As especificações técnicas da União Européia para o biodiesel vêm dificultando a entrada do produto brasileiro nos países do bloco e podem representar mais um revés para a indústria nacional no ano que vem. O Itamaraty até pressiona nos bastidores por mudanças nas normas européias, mas pode ser atropelado por uma revisão unilateral que já teve início e está em curso.
Segundo produtores, empresários e diplomatas brasileiros e europeus ouvidos pela Folha nas duas últimas semanas, as especificações técnicas européias impedem a entrada de biodiesel brasileiro no maior mercado consumidor do produto.
"Estamos negociando contratos para a venda do excedente da produção para o ano que vem, mas barreiras comerciais impedem a venda do nosso biodiesel. Eles utilizam o produto deles como especificação", diz Jório Dauster, integrante do Conselho de Administração da Brasil Ecodiesel.
Tecnicamente, são barreiras da União Européia os parâmetros de viscosidade, densidade, índice de iodo e ponto de entupimento a frio -grosso modo, a temperatura em que o óleo congela e pode causar entupimento do motor.
O Ministério das Relações Exteriores acompanha o problema, mas o assunto não recebe urgência porque as exportações brasileiras para o bloco europeu só devem começar no início do ano que vem.
"O governo brasileiro e o Itamaraty estão trabalhando para criar as condições de um mercado de biocombustíveis livre de barreiras", disse o embaixador Antonio Simões, diretor do Departamento de Energia.
A União Européia utiliza padrões técnicos baseados no desempenho do biodiesel de colza, semente de couve de clima temperado e amplamente utilizada pela Alemanha, Itália e França, maiores produtores mundiais. As características são bem diferentes das da mamona e do dendê brasileiros, cujas culturas recebem incentivo fiscal do governo.
Não é apenas o biodiesel brasileiro que poderá ficar de fora do mercado europeu.

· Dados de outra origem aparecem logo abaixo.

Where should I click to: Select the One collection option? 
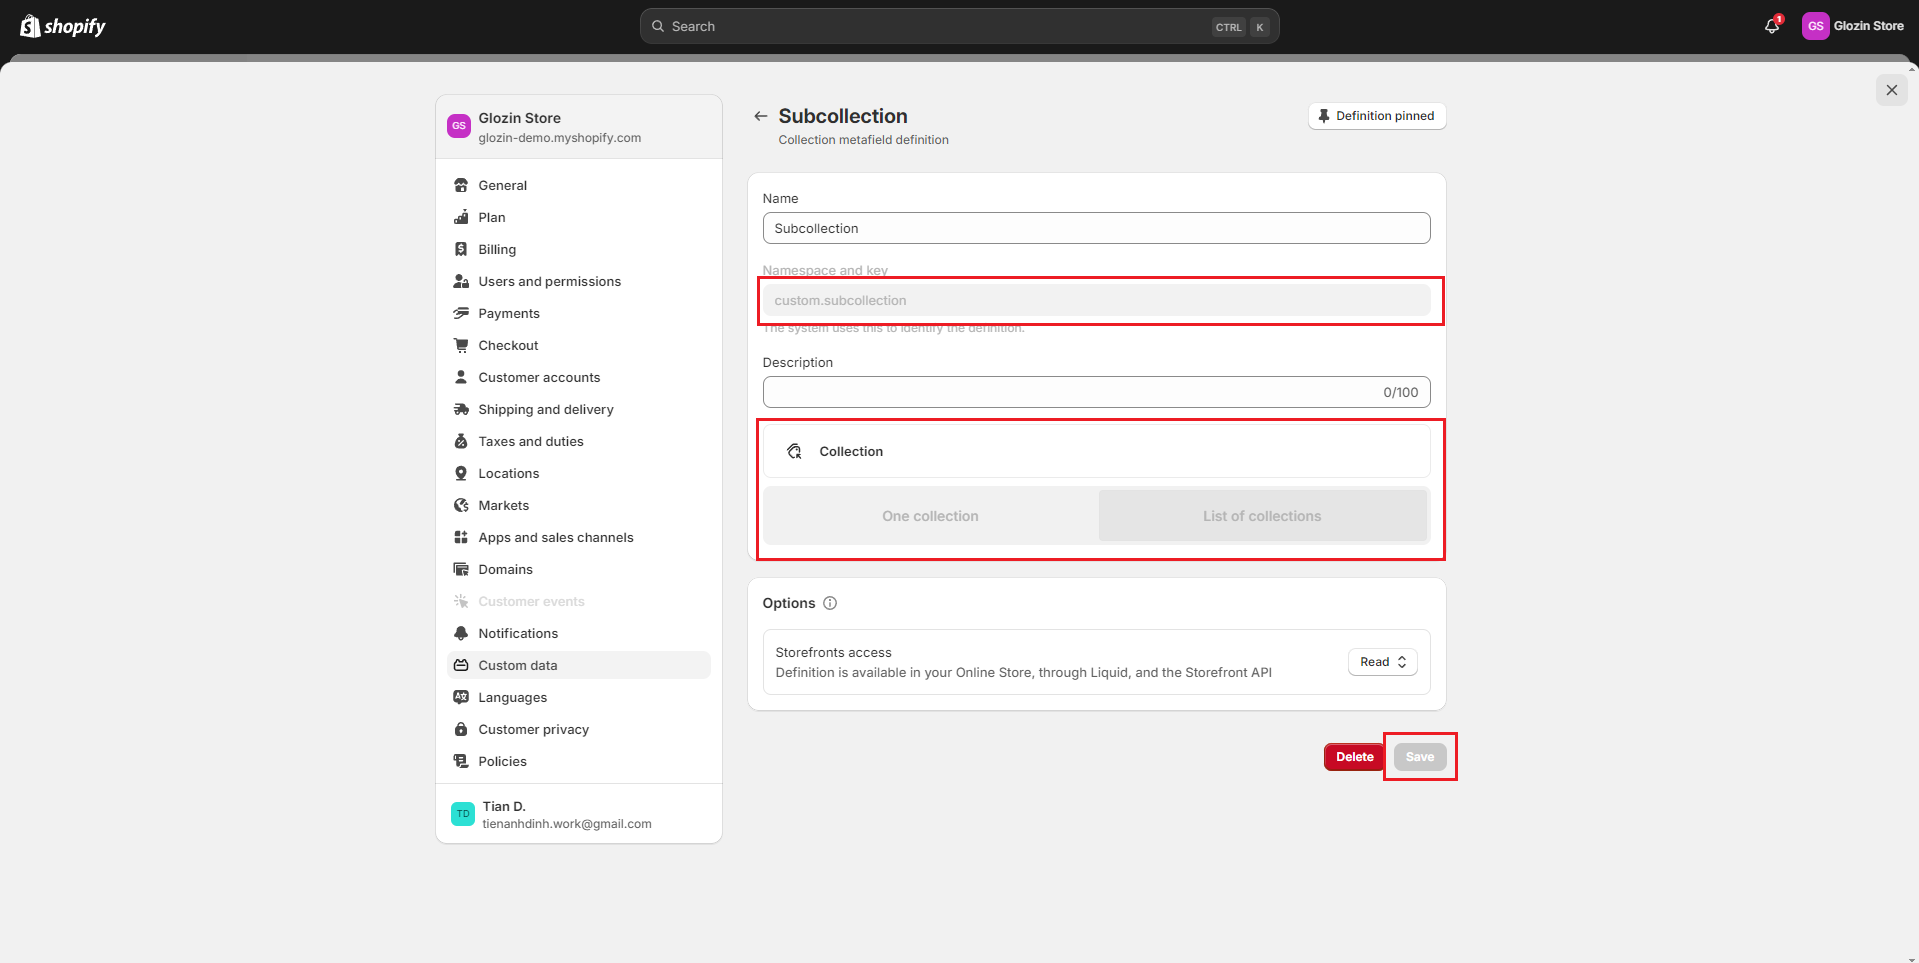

Indonésia e Malásia já encontram dificuldades em vender para a União Européia o seu biocombustível, fabricado com dendê.
Rever normasRepresentantes da União Européia negam que a barreira vá continuar. "É muito mais sexy fazer manchetes sobre protecionismo, mas estamos elaborando a regulamentação de maneira aberta, com a cooperação dos maiores produtores mundiais, inclusive do Brasil", afirmou Fabian Del Cross, conselheiro de assuntos comerciais da missão em Brasília.
Segundo apurou a Folha, um corpo técnico deu início à revisão das normas européias, em Bruxelas. Diplomatas europeus ouvidos pela reportagem, porém, deixaram claro que o objetivo principal é definir a especificação para o produto que melhor se adapte a máquinas e equipamentos europeus.
O Ministério da Agricultura minimiza a importância da barreira européia. Se for mantida, o Brasil venderá mais alimentos, já que produtores europeus podem migrar para a colza. "A tendência é que a UE acomode mudanças, pois a dúvida é se importará mais alimentos ou se será apenas biocombustível", diz José Nilton de Souza Vieira, do Departamento de Cana e Agroenergia.
As especificações técnicas prometem ser a letra miúda no novo mercado de biocombustíveis. Como são oriundos de produtos agrícolas, podem ter características químicas bastante díspares entre si. Uniformizar essas regras transformará os biocombustíveis em commodities, permitindo sua negociação em Bolsa e a fiscalização da qualidade do produto.